Exercise description: Return every line of the material below unchanged.

Working data:
'''
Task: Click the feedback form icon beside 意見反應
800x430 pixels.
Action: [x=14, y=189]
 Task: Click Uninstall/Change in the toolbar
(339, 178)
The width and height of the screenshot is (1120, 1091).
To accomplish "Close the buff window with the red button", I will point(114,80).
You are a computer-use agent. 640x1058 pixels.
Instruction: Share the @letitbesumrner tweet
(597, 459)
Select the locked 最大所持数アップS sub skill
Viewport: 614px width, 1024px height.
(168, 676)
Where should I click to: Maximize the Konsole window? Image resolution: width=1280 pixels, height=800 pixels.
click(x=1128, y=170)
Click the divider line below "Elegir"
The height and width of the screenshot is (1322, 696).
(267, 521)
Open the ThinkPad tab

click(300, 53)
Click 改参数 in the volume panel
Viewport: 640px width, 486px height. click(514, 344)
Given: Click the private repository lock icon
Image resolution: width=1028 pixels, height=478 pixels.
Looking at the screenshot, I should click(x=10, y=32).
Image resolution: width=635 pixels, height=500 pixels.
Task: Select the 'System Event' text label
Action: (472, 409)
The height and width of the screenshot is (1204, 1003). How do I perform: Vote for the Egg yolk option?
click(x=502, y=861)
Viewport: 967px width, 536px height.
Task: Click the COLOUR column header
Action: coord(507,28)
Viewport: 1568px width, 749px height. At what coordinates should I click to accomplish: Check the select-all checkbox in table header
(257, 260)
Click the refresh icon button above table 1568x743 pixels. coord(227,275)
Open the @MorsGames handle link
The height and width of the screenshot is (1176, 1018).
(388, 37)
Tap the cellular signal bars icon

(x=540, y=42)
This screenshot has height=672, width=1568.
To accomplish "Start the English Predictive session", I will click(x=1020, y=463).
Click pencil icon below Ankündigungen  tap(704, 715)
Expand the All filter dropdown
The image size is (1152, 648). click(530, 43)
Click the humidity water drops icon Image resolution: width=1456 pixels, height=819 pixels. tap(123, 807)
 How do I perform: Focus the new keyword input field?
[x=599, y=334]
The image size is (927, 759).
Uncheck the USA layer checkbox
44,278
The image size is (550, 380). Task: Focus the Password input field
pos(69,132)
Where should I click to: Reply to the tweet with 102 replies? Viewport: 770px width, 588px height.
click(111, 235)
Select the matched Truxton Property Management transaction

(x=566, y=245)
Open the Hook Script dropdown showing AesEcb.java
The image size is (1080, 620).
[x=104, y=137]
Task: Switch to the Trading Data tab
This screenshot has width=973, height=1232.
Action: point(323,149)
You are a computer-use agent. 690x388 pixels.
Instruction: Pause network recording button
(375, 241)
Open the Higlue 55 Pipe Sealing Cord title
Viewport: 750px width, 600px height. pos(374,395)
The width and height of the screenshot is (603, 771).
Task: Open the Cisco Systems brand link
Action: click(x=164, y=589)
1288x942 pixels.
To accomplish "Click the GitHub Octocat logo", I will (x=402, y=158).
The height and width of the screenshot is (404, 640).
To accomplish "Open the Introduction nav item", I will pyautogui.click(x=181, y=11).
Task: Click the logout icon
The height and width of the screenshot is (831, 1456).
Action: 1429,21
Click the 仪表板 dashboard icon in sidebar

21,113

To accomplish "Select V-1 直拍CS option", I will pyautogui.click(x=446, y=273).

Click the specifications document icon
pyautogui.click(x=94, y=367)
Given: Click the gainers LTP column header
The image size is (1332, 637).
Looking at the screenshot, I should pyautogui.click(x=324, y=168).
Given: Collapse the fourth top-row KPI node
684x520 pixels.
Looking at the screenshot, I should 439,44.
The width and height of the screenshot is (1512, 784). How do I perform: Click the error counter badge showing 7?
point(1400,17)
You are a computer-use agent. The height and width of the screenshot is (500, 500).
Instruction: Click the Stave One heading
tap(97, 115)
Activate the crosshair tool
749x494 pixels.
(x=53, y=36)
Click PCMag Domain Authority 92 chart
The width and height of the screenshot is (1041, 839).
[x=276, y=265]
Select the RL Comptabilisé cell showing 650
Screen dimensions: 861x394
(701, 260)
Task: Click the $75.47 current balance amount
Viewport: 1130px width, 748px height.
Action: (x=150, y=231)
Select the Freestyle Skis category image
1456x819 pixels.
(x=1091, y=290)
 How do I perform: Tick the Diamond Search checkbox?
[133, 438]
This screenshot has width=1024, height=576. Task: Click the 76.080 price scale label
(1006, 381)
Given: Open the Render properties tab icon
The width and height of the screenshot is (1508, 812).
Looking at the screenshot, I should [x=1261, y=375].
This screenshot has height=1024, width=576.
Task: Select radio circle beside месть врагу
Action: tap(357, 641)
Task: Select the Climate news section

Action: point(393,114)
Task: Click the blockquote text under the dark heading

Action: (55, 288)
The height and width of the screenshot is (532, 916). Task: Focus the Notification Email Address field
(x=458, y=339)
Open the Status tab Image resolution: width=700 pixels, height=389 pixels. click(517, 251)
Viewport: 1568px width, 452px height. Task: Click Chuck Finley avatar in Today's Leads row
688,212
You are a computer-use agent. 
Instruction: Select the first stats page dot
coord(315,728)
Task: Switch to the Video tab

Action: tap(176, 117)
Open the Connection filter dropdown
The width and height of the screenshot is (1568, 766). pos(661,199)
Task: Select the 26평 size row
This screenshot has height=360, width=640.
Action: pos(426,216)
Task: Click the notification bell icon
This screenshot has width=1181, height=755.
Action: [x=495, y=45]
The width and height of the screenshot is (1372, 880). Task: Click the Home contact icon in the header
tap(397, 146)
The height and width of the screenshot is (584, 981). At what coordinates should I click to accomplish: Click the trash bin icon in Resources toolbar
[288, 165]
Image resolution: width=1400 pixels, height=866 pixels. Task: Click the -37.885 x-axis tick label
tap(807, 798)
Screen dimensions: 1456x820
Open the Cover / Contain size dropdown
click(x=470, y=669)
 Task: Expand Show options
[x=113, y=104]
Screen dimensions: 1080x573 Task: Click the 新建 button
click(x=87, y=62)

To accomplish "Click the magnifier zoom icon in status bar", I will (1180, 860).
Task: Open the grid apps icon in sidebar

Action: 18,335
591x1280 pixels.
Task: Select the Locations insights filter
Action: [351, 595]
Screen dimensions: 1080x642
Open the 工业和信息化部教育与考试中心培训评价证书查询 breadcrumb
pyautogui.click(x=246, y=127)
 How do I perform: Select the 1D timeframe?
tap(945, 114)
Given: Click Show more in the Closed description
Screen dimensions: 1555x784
'''
Solution for this task:
Task: Click the feedback form icon beside 意見反應
800x430 pixels.
Action: [x=14, y=189]
 Task: Click Uninstall/Change in the toolbar
(339, 178)
The width and height of the screenshot is (1120, 1091).
To accomplish "Close the buff window with the red button", I will point(114,80).
You are a computer-use agent. 640x1058 pixels.
Instruction: Share the @letitbesumrner tweet
(597, 459)
Select the locked 最大所持数アップS sub skill
Viewport: 614px width, 1024px height.
(168, 676)
Where should I click to: Maximize the Konsole window? Image resolution: width=1280 pixels, height=800 pixels.
click(x=1128, y=170)
Click the divider line below "Elegir"
The height and width of the screenshot is (1322, 696).
(267, 521)
Open the ThinkPad tab

click(300, 53)
Click 改参数 in the volume panel
Viewport: 640px width, 486px height. click(514, 344)
Given: Click the private repository lock icon
Image resolution: width=1028 pixels, height=478 pixels.
Looking at the screenshot, I should click(x=10, y=32).
Image resolution: width=635 pixels, height=500 pixels.
Task: Select the 'System Event' text label
Action: (472, 409)
The height and width of the screenshot is (1204, 1003). How do I perform: Vote for the Egg yolk option?
click(x=502, y=861)
Viewport: 967px width, 536px height.
Task: Click the COLOUR column header
Action: coord(507,28)
Viewport: 1568px width, 749px height. At what coordinates should I click to accomplish: Check the select-all checkbox in table header
(257, 260)
Click the refresh icon button above table 1568x743 pixels. coord(227,275)
Open the @MorsGames handle link
The height and width of the screenshot is (1176, 1018).
(388, 37)
Tap the cellular signal bars icon

(x=540, y=42)
This screenshot has height=672, width=1568.
To accomplish "Start the English Predictive session", I will click(x=1020, y=463).
Click pencil icon below Ankündigungen  tap(704, 715)
Expand the All filter dropdown
The image size is (1152, 648). click(530, 43)
Click the humidity water drops icon Image resolution: width=1456 pixels, height=819 pixels. tap(123, 807)
 How do I perform: Focus the new keyword input field?
[x=599, y=334]
The image size is (927, 759).
Uncheck the USA layer checkbox
44,278
The image size is (550, 380). Task: Focus the Password input field
pos(69,132)
Where should I click to: Reply to the tweet with 102 replies? Viewport: 770px width, 588px height.
click(111, 235)
Select the matched Truxton Property Management transaction

(x=566, y=245)
Open the Hook Script dropdown showing AesEcb.java
The image size is (1080, 620).
[x=104, y=137]
Task: Switch to the Trading Data tab
This screenshot has width=973, height=1232.
Action: point(323,149)
You are a computer-use agent. 690x388 pixels.
Instruction: Pause network recording button
(375, 241)
Open the Higlue 55 Pipe Sealing Cord title
Viewport: 750px width, 600px height. pos(374,395)
The width and height of the screenshot is (603, 771).
Task: Open the Cisco Systems brand link
Action: click(x=164, y=589)
1288x942 pixels.
To accomplish "Click the GitHub Octocat logo", I will (x=402, y=158).
The height and width of the screenshot is (404, 640).
To accomplish "Open the Introduction nav item", I will pyautogui.click(x=181, y=11).
Task: Click the logout icon
The height and width of the screenshot is (831, 1456).
Action: 1429,21
Click the 仪表板 dashboard icon in sidebar

21,113

To accomplish "Select V-1 直拍CS option", I will pyautogui.click(x=446, y=273).

Click the specifications document icon
pyautogui.click(x=94, y=367)
Given: Click the gainers LTP column header
The image size is (1332, 637).
Looking at the screenshot, I should pyautogui.click(x=324, y=168).
Given: Collapse the fourth top-row KPI node
684x520 pixels.
Looking at the screenshot, I should 439,44.
The width and height of the screenshot is (1512, 784). How do I perform: Click the error counter badge showing 7?
point(1400,17)
You are a computer-use agent. The height and width of the screenshot is (500, 500).
Instruction: Click the Stave One heading
tap(97, 115)
Activate the crosshair tool
749x494 pixels.
(x=53, y=36)
Click PCMag Domain Authority 92 chart
The width and height of the screenshot is (1041, 839).
[x=276, y=265]
Select the RL Comptabilisé cell showing 650
Screen dimensions: 861x394
(701, 260)
Task: Click the $75.47 current balance amount
Viewport: 1130px width, 748px height.
Action: (x=150, y=231)
Select the Freestyle Skis category image
1456x819 pixels.
(x=1091, y=290)
 How do I perform: Tick the Diamond Search checkbox?
[133, 438]
This screenshot has width=1024, height=576. Task: Click the 76.080 price scale label
(1006, 381)
Given: Open the Render properties tab icon
The width and height of the screenshot is (1508, 812).
Looking at the screenshot, I should [x=1261, y=375].
This screenshot has height=1024, width=576.
Task: Select radio circle beside месть врагу
Action: tap(357, 641)
Task: Select the Climate news section

Action: point(393,114)
Task: Click the blockquote text under the dark heading

Action: (55, 288)
The height and width of the screenshot is (532, 916). Task: Focus the Notification Email Address field
(x=458, y=339)
Open the Status tab Image resolution: width=700 pixels, height=389 pixels. click(517, 251)
Viewport: 1568px width, 452px height. Task: Click Chuck Finley avatar in Today's Leads row
688,212
You are a computer-use agent. 
Instruction: Select the first stats page dot
coord(315,728)
Task: Switch to the Video tab

Action: tap(176, 117)
Open the Connection filter dropdown
The width and height of the screenshot is (1568, 766). pos(661,199)
Task: Select the 26평 size row
This screenshot has height=360, width=640.
Action: pos(426,216)
Task: Click the notification bell icon
This screenshot has width=1181, height=755.
Action: [x=495, y=45]
The width and height of the screenshot is (1372, 880). Task: Click the Home contact icon in the header
tap(397, 146)
The height and width of the screenshot is (584, 981). At what coordinates should I click to accomplish: Click the trash bin icon in Resources toolbar
[288, 165]
Image resolution: width=1400 pixels, height=866 pixels. Task: Click the -37.885 x-axis tick label
tap(807, 798)
Screen dimensions: 1456x820
Open the Cover / Contain size dropdown
click(x=470, y=669)
 Task: Expand Show options
[x=113, y=104]
Screen dimensions: 1080x573 Task: Click the 新建 button
click(x=87, y=62)

To accomplish "Click the magnifier zoom icon in status bar", I will (1180, 860).
Task: Open the grid apps icon in sidebar

Action: 18,335
591x1280 pixels.
Task: Select the Locations insights filter
Action: [351, 595]
Screen dimensions: 1080x642
Open the 工业和信息化部教育与考试中心培训评价证书查询 breadcrumb
pyautogui.click(x=246, y=127)
 How do I perform: Select the 1D timeframe?
tap(945, 114)
Given: Click Show more in the Closed description
Screen dimensions: 1555x784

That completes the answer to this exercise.